I've been bouncing around with Dr. Bob Fuller, made it a few minutes late to his talk this morning, where he yakked about First Person Physics some, even had my name on a slide (woo hoo!). Yesterday, he made a special point of asking to see student project six in a lecture, a Youtube about the Geodesic Dome. This was from Dr. Milner-Bolotin's project, University of British Columbia, wherein students get to make Youtubes about their projects.
Yes, physics teachers are on top of the new tools, way more tools than I'd heard of. Not all of them use Youtube or Facebook, but a lot of them do, and are encouraging their peers to craft an ePortfolio, not just for themselves, but for their courses. I was impressed by the gung ho attitude. Future shock is to be taken in stride.
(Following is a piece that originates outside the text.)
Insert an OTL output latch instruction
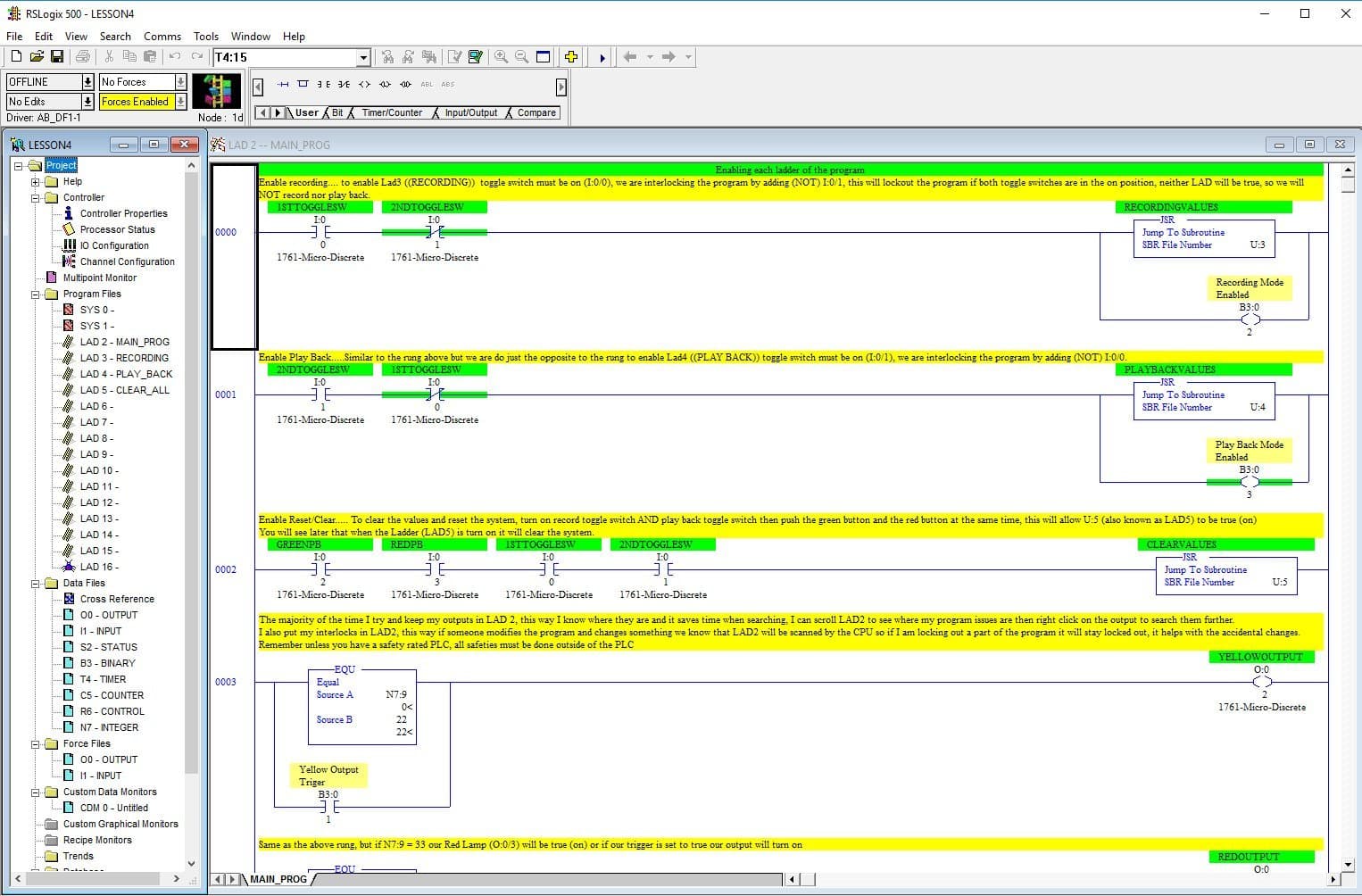1362x896 pixels. coord(384,84)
When one high school physics teacher was asked about the frequent practice of blocking Youtube at the district level, even for teachers, the panelist pulled no punches: start a revolt, she said. Schools can't claim to be institutions of learning if they censor to that degree, are day care centers at best.
Dr. Fuller thinks it's important to tell more compelling stories when setting up some iconic physics situations that are going to yield up a wealth of insights into principles. He is also very supportive of using physics to support life sciences majors. This was a theme of First Person Physics in the form of Dr. Urone's work as well. He was there, showing off the new electronic textbook software behind his latest work.
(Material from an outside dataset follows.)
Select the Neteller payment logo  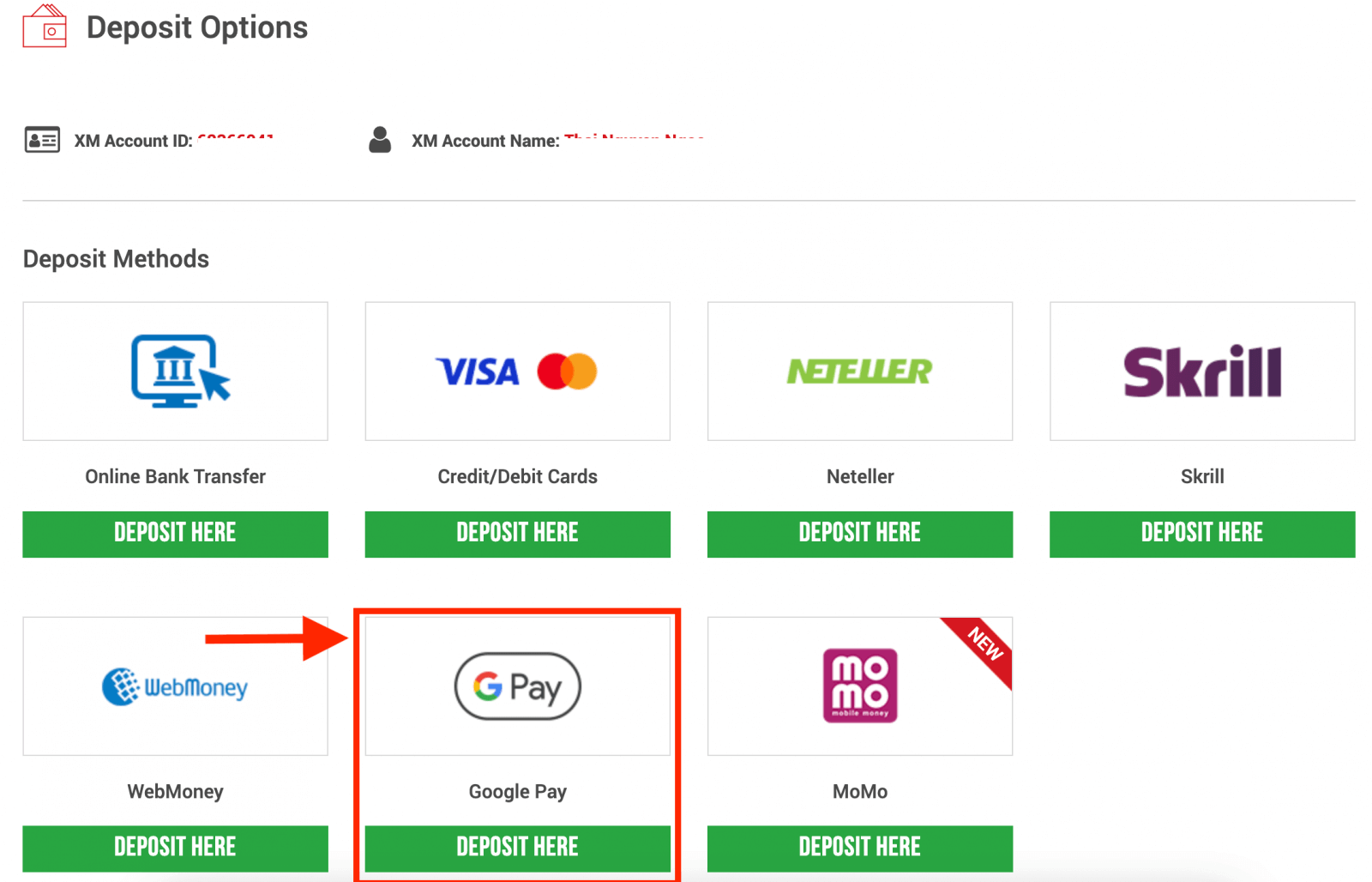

I know Tara would have enjoyed some of these talks, maybe the one on microscopy especially. The woman delivering that talk, Jennifer L. Ross, University of Massachusetts, came across as one truly brilliant geek. I also watched Duane L. Deardorff, at University of North Carolina at Chapel Hill, juggle five balls (with some fine physics to go with). The talk on bridge failures, which Dr. Fuller was keen to see (Tacoma Narrows is one of his foci), was likewise engaging. Physicists / physics teachers, are an eclectic and dedicated group.
In terms of state standards, there's already some chafing at being normalized as a Physical Science (like chemistry) as opposed to a Life Science. That's an opposition the AAPT seems eager to deny, as Physics and the Life Sciences are closer than hand-in-glove these days. The human heart kept being a focus. EEGs, MRIs... physicists want to help with the practice of medicine. So having the state standards draw a line in the sand... oh well, there's still room for individual schools to best the standards (they set a floor, not a ceiling).
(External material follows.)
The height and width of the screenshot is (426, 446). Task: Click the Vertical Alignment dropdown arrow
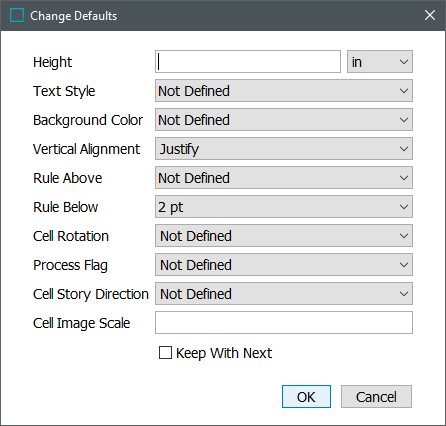tap(404, 149)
On the way back (I walked home), I stopped into Lucky Lab and had a meeting with a community college software guy. Their shop rolled its own administrative software, starting with a mainframe running FORTRAN, all home grown. Just as he was leaving, a vendor product raised its ugly head, some political wheeling and dealing forced it down their throats. The old guard was still seeing ways to work around it though, as this product was truly lame. They'd stuff it with data at the end of the day, but from more authoritative in-house sources.
Forgive the shop talk, this was a theme on edu-sig this month.